# [What you should do]
Every record is to be printed exactly as it appears.

◆ ◆ ◆ ◆

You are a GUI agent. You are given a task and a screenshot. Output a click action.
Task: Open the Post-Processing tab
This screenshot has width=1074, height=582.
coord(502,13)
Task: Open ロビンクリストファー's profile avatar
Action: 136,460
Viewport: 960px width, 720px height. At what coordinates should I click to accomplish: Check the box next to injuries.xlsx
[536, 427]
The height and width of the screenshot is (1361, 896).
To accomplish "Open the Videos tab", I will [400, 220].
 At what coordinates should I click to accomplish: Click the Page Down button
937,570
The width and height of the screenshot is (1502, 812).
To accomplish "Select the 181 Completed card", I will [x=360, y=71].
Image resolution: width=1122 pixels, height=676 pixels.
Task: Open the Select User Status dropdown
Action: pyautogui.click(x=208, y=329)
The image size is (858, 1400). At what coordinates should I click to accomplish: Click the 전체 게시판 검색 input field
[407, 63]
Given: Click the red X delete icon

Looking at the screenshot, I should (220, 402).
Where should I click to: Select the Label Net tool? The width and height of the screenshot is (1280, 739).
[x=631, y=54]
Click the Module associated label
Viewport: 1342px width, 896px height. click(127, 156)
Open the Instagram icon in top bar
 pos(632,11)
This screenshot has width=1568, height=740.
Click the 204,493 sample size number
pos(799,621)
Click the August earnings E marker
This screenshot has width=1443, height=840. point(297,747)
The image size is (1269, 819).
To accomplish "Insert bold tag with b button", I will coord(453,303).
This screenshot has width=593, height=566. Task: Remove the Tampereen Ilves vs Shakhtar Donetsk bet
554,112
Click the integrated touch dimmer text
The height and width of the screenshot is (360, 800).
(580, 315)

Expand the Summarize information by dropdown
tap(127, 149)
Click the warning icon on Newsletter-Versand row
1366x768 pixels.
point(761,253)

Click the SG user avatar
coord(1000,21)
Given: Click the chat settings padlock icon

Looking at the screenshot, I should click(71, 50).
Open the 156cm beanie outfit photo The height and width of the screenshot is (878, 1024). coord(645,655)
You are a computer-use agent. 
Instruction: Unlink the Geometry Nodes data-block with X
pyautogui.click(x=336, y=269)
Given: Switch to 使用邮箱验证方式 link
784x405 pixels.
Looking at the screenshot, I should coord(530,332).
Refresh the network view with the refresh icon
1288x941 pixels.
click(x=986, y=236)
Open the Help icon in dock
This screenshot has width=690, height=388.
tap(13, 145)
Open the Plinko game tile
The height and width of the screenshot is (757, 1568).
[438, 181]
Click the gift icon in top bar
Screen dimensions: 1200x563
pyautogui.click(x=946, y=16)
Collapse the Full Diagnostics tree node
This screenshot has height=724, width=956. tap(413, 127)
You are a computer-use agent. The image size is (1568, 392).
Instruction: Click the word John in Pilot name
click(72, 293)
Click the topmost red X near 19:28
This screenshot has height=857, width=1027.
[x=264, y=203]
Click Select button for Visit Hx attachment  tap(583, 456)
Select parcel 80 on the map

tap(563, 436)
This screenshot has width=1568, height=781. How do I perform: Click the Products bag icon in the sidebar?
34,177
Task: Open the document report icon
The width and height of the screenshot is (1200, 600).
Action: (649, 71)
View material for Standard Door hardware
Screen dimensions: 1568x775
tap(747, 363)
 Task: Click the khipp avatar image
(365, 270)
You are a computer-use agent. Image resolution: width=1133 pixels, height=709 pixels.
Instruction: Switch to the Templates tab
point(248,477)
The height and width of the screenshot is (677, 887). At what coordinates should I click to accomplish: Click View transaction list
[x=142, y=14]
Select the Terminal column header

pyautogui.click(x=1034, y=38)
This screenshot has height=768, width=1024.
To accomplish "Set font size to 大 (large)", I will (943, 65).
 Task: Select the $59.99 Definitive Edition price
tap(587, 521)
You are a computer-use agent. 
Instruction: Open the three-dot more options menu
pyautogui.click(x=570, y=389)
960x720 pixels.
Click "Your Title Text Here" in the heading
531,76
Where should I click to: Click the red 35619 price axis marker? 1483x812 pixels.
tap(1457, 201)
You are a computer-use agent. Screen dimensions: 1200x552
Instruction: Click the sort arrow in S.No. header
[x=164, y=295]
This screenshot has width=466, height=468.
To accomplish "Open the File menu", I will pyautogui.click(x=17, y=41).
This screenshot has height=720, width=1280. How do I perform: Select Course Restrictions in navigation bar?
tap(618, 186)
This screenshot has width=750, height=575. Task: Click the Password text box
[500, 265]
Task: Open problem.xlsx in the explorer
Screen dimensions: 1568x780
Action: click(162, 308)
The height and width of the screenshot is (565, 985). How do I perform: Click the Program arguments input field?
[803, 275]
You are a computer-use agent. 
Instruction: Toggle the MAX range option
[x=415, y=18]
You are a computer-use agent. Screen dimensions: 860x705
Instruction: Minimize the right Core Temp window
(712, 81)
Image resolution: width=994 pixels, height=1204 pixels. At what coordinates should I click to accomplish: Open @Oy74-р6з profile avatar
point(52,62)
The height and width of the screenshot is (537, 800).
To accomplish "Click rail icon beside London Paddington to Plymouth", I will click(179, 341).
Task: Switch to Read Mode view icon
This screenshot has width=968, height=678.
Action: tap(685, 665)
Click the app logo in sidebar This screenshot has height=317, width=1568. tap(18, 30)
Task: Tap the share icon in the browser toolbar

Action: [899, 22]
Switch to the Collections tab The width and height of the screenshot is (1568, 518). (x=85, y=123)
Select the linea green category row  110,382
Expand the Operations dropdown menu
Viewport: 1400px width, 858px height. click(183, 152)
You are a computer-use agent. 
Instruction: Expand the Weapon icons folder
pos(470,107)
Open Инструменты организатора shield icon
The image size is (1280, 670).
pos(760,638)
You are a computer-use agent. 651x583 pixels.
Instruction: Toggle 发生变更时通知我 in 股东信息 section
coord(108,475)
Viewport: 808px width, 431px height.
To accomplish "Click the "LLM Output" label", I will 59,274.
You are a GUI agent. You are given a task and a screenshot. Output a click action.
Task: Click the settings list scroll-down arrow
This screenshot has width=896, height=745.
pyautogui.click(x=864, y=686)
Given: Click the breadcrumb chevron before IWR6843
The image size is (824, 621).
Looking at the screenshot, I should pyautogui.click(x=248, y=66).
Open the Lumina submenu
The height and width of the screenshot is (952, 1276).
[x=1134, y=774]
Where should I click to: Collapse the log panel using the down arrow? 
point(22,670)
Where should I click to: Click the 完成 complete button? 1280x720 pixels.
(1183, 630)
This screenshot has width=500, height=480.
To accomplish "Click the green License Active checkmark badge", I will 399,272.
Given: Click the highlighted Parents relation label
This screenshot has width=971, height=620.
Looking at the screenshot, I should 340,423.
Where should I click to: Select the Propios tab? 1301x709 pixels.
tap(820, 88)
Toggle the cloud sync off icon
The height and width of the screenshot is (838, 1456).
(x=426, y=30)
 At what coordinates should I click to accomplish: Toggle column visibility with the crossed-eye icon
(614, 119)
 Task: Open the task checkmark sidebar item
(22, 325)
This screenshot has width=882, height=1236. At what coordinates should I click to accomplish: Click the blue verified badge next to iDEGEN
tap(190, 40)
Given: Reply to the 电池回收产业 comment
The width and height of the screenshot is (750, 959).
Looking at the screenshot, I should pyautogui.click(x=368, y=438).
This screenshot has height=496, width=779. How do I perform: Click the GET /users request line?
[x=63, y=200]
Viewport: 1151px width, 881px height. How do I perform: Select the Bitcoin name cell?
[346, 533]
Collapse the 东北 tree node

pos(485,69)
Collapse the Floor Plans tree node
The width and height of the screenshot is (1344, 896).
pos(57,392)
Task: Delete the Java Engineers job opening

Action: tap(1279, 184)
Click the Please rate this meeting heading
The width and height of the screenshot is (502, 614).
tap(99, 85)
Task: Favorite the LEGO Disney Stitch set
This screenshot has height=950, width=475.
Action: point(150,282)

◆ ◆ ◆ ◆

# [Output of the exercise]
You are a GUI agent. You are given a task and a screenshot. Output a click action.
Task: Open the Post-Processing tab
This screenshot has width=1074, height=582.
coord(502,13)
Task: Open ロビンクリストファー's profile avatar
Action: 136,460
Viewport: 960px width, 720px height. At what coordinates should I click to accomplish: Check the box next to injuries.xlsx
[536, 427]
The height and width of the screenshot is (1361, 896).
To accomplish "Open the Videos tab", I will [400, 220].
 At what coordinates should I click to accomplish: Click the Page Down button
937,570
The width and height of the screenshot is (1502, 812).
To accomplish "Select the 181 Completed card", I will [x=360, y=71].
Image resolution: width=1122 pixels, height=676 pixels.
Task: Open the Select User Status dropdown
Action: pyautogui.click(x=208, y=329)
The image size is (858, 1400). At what coordinates should I click to accomplish: Click the 전체 게시판 검색 input field
[407, 63]
Given: Click the red X delete icon

Looking at the screenshot, I should (220, 402).
Where should I click to: Select the Label Net tool? The width and height of the screenshot is (1280, 739).
[x=631, y=54]
Click the Module associated label
Viewport: 1342px width, 896px height. click(127, 156)
Open the Instagram icon in top bar
 pos(632,11)
This screenshot has width=1568, height=740.
Click the 204,493 sample size number
pos(799,621)
Click the August earnings E marker
This screenshot has width=1443, height=840. point(297,747)
The image size is (1269, 819).
To accomplish "Insert bold tag with b button", I will coord(453,303).
This screenshot has width=593, height=566. Task: Remove the Tampereen Ilves vs Shakhtar Donetsk bet
554,112
Click the integrated touch dimmer text
The height and width of the screenshot is (360, 800).
(580, 315)

Expand the Summarize information by dropdown
tap(127, 149)
Click the warning icon on Newsletter-Versand row
1366x768 pixels.
point(761,253)

Click the SG user avatar
coord(1000,21)
Given: Click the chat settings padlock icon

Looking at the screenshot, I should click(71, 50).
Open the 156cm beanie outfit photo The height and width of the screenshot is (878, 1024). coord(645,655)
You are a computer-use agent. 
Instruction: Unlink the Geometry Nodes data-block with X
pyautogui.click(x=336, y=269)
Given: Switch to 使用邮箱验证方式 link
784x405 pixels.
Looking at the screenshot, I should coord(530,332).
Refresh the network view with the refresh icon
1288x941 pixels.
click(x=986, y=236)
Open the Help icon in dock
This screenshot has width=690, height=388.
tap(13, 145)
Open the Plinko game tile
The height and width of the screenshot is (757, 1568).
[438, 181]
Click the gift icon in top bar
Screen dimensions: 1200x563
pyautogui.click(x=946, y=16)
Collapse the Full Diagnostics tree node
This screenshot has height=724, width=956. tap(413, 127)
You are a computer-use agent. The image size is (1568, 392).
Instruction: Click the word John in Pilot name
click(72, 293)
Click the topmost red X near 19:28
This screenshot has height=857, width=1027.
[x=264, y=203]
Click Select button for Visit Hx attachment  tap(583, 456)
Select parcel 80 on the map

tap(563, 436)
This screenshot has width=1568, height=781. How do I perform: Click the Products bag icon in the sidebar?
34,177
Task: Open the document report icon
The width and height of the screenshot is (1200, 600).
Action: (649, 71)
View material for Standard Door hardware
Screen dimensions: 1568x775
tap(747, 363)
 Task: Click the khipp avatar image
(365, 270)
You are a computer-use agent. Image resolution: width=1133 pixels, height=709 pixels.
Instruction: Switch to the Templates tab
point(248,477)
The height and width of the screenshot is (677, 887). At what coordinates should I click to accomplish: Click View transaction list
[x=142, y=14]
Select the Terminal column header

pyautogui.click(x=1034, y=38)
This screenshot has height=768, width=1024.
To accomplish "Set font size to 大 (large)", I will (943, 65).
 Task: Select the $59.99 Definitive Edition price
tap(587, 521)
You are a computer-use agent. 
Instruction: Open the three-dot more options menu
pyautogui.click(x=570, y=389)
960x720 pixels.
Click "Your Title Text Here" in the heading
531,76
Where should I click to: Click the red 35619 price axis marker? 1483x812 pixels.
tap(1457, 201)
You are a computer-use agent. Screen dimensions: 1200x552
Instruction: Click the sort arrow in S.No. header
[x=164, y=295]
This screenshot has width=466, height=468.
To accomplish "Open the File menu", I will pyautogui.click(x=17, y=41).
This screenshot has height=720, width=1280. How do I perform: Select Course Restrictions in navigation bar?
tap(618, 186)
This screenshot has width=750, height=575. Task: Click the Password text box
[500, 265]
Task: Open problem.xlsx in the explorer
Screen dimensions: 1568x780
Action: click(162, 308)
The height and width of the screenshot is (565, 985). How do I perform: Click the Program arguments input field?
[803, 275]
You are a computer-use agent. 
Instruction: Toggle the MAX range option
[x=415, y=18]
You are a computer-use agent. Screen dimensions: 860x705
Instruction: Minimize the right Core Temp window
(712, 81)
Image resolution: width=994 pixels, height=1204 pixels. At what coordinates should I click to accomplish: Open @Oy74-р6з profile avatar
point(52,62)
The height and width of the screenshot is (537, 800).
To accomplish "Click rail icon beside London Paddington to Plymouth", I will click(179, 341).
Task: Switch to Read Mode view icon
This screenshot has width=968, height=678.
Action: tap(685, 665)
Click the app logo in sidebar This screenshot has height=317, width=1568. tap(18, 30)
Task: Tap the share icon in the browser toolbar

Action: [899, 22]
Switch to the Collections tab The width and height of the screenshot is (1568, 518). (x=85, y=123)
Select the linea green category row  110,382
Expand the Operations dropdown menu
Viewport: 1400px width, 858px height. click(183, 152)
You are a computer-use agent. 
Instruction: Expand the Weapon icons folder
pos(470,107)
Open Инструменты организатора shield icon
The image size is (1280, 670).
pos(760,638)
You are a computer-use agent. 651x583 pixels.
Instruction: Toggle 发生变更时通知我 in 股东信息 section
coord(108,475)
Viewport: 808px width, 431px height.
To accomplish "Click the "LLM Output" label", I will 59,274.
You are a GUI agent. You are given a task and a screenshot. Output a click action.
Task: Click the settings list scroll-down arrow
This screenshot has width=896, height=745.
pyautogui.click(x=864, y=686)
Given: Click the breadcrumb chevron before IWR6843
The image size is (824, 621).
Looking at the screenshot, I should pyautogui.click(x=248, y=66).
Open the Lumina submenu
The height and width of the screenshot is (952, 1276).
[x=1134, y=774]
Where should I click to: Collapse the log panel using the down arrow? 
point(22,670)
Where should I click to: Click the 完成 complete button? 1280x720 pixels.
(1183, 630)
This screenshot has width=500, height=480.
To accomplish "Click the green License Active checkmark badge", I will 399,272.
Given: Click the highlighted Parents relation label
This screenshot has width=971, height=620.
Looking at the screenshot, I should 340,423.
Where should I click to: Select the Propios tab? 1301x709 pixels.
tap(820, 88)
Toggle the cloud sync off icon
The height and width of the screenshot is (838, 1456).
(x=426, y=30)
 At what coordinates should I click to accomplish: Toggle column visibility with the crossed-eye icon
(614, 119)
 Task: Open the task checkmark sidebar item
(22, 325)
This screenshot has width=882, height=1236. At what coordinates should I click to accomplish: Click the blue verified badge next to iDEGEN
tap(190, 40)
Given: Reply to the 电池回收产业 comment
The width and height of the screenshot is (750, 959).
Looking at the screenshot, I should pyautogui.click(x=368, y=438).
This screenshot has height=496, width=779. How do I perform: Click the GET /users request line?
[x=63, y=200]
Viewport: 1151px width, 881px height. How do I perform: Select the Bitcoin name cell?
[346, 533]
Collapse the 东北 tree node

pos(485,69)
Collapse the Floor Plans tree node
The width and height of the screenshot is (1344, 896).
pos(57,392)
Task: Delete the Java Engineers job opening

Action: tap(1279, 184)
Click the Please rate this meeting heading
The width and height of the screenshot is (502, 614).
tap(99, 85)
Task: Favorite the LEGO Disney Stitch set
This screenshot has height=950, width=475.
Action: point(150,282)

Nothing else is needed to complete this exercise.